** Opening TASK INPUTS block **

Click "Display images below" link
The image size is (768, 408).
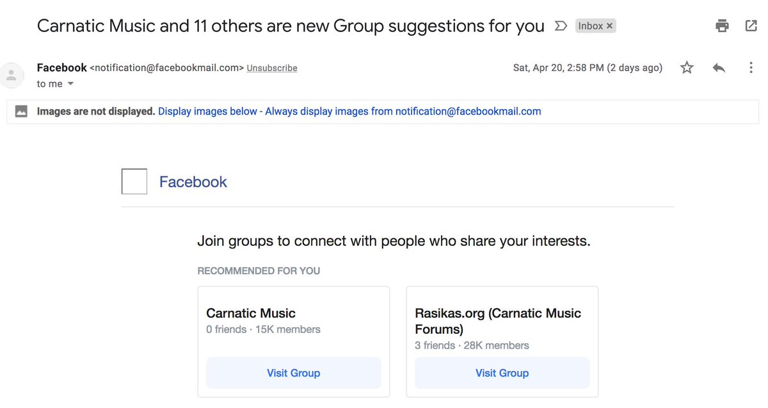coord(207,111)
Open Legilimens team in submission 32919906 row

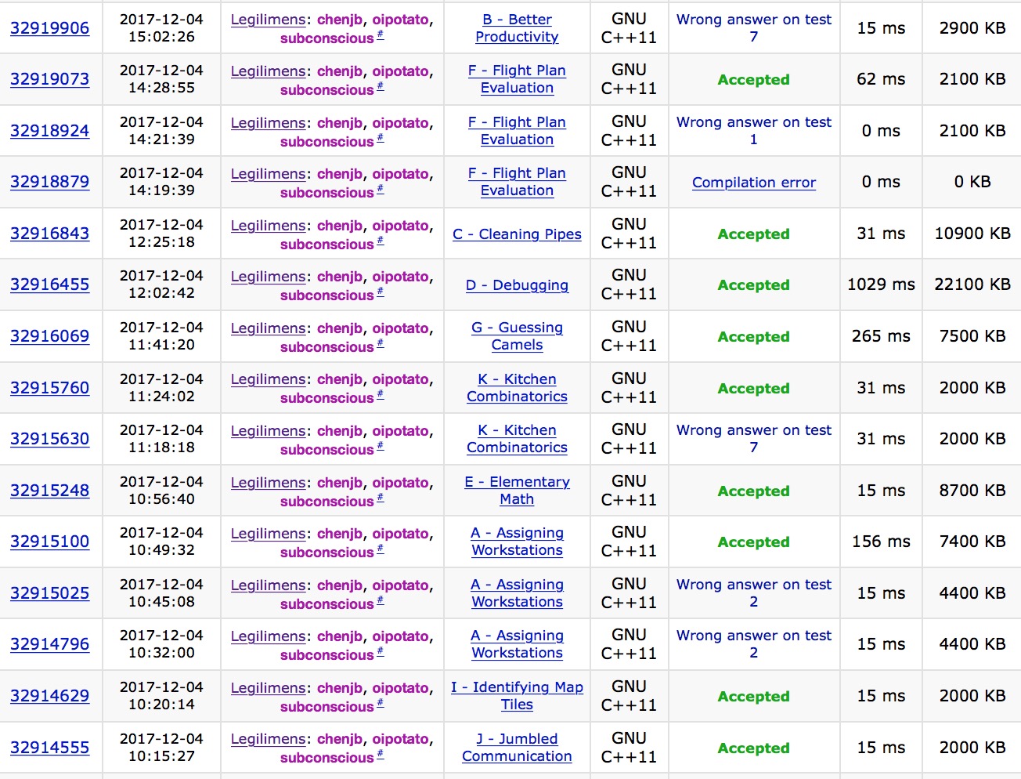268,20
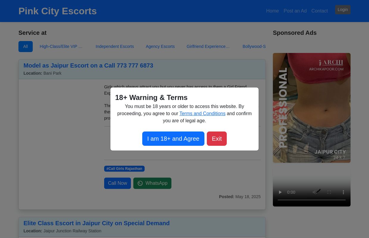This screenshot has height=238, width=369.
Task: Click the red Exit button
Action: pyautogui.click(x=217, y=139)
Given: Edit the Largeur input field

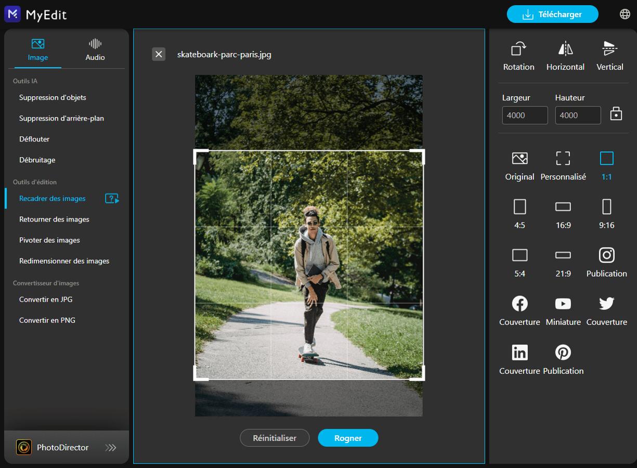Looking at the screenshot, I should [525, 115].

** Closing TASK INPUTS block **

--- WORK REQUEST ---
Output all of the data exactly as it stands, minus any images.

--- OUTPUT OF THE EXERCISE ---
Click "Display images below" link
The image size is (768, 408).
coord(207,111)
Open Legilimens team in submission 32919906 row

268,20
This screenshot has height=238, width=369.
Task: Click the red Exit button
Action: pyautogui.click(x=217, y=139)
Given: Edit the Largeur input field

Looking at the screenshot, I should [525, 115].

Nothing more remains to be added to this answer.